Ainda no Mosteiro, há que destacar a biblioteca que possui um incalculável peso histórico na forma de centenas de incunábulos (os primeiros livros impressos) e milhares de manuscritos.

Destaque também para o Claustro Românico, um dos ex-libris arquitectónicos da cidade e para a Farmácia Medieval, uma das mais antigas do mundo. Por fim, aponte-se o Museu do Mosteiro, abrigo de obras históricas como, por exemplo, o quadro que representa a cidade de Dubrovnik no período pré-sismo de 1667 – um dos raros documentos relativos a essa temporada.



Ainda em em Stradun, o Palácio Sponza é aquele que melhor representa a arquitectura de grande parte dos palácios de Dubrovnik, antes do terramoto de 1667 e aquele que melhor lhe resistiu.

Em tempos albergou a casa da moeda, o tesouro e o arsenal de armamento.

Hoje em dia, guarda os arquivos nacionais e exposições temporárias durante o grande e célebre Festival do Verão que este ano celebra 65 anos de história e que anima a cidade ao longo de vários dias, com eventos que privilegiam a dança, a música e a performance – um acontecimento.



Igreja, Catedral e Sinagoga









Por “pedir emprestado” o nome ao santo padroeiro da cidade, a Igreja de São Brás é a mais importante de Dubrovnik. Relativamente recente, do século XVIII, foi construída para substituir a românica (do século XIV) que entretanto ardeu, herdando alguns dos seus tesouros, tais como as relíquias de São Brás.

Anualmente, durante o festival que homenageia o santo padroeiro, a estátua que se encontra nesta igreja é levada para o exterior para que possa ser vislumbrada por toda a população.

Por seu lado, a Catedral foi construída seis anos depois do grande sismo que destruiu a anterior, que datava já do século XII. Também aqui é possível vislumbrar alguns “tesouros” relativos a São Brás.

Mas o grande motivo de atração estará na Sinagoga de Dubrovnik, a segunda mais antiga da Europa, edificada em 1352, depois da de Praga.

Com o passar dos anos (dos séculos!) também foi sofrendo variados danos – o omnipresente sismo de 1667, a Segunda Grande Guerra e guerra da independência croata, já nos anos 90 do século passado.

A Sinagoga de Dubrovnik tem como base o antigo bairro judeu, pelo que não é de estranhar que também albergue o Museu Judaico (o único em toda a Croácia).
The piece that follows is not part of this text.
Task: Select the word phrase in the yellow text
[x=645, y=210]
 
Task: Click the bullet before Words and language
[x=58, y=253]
Uma comunidade judaica foi aqui construída no século XV devido à chegada dos judeus da Península Ibérica, expulsos de Portugal e Espanha.

 

História acidentada, destino romântico



Apesar dos imensos sobressaltos e “acidentes”, a história de Dubrovnik é uma das mais ricas da Europa.

Para além de todos estes monumentos, recomenda-se o incrível pôr do sol, um passeio através da muralha e, claro, uma caminhada através das ruas estreitas da Cidade Velha (Património Mundial da UNESCO desde 1979), ruas essas que muito comparadas às da romântica Veneza.

Não é por acaso que Dubrovnik é também ela um destino romântico por excelência.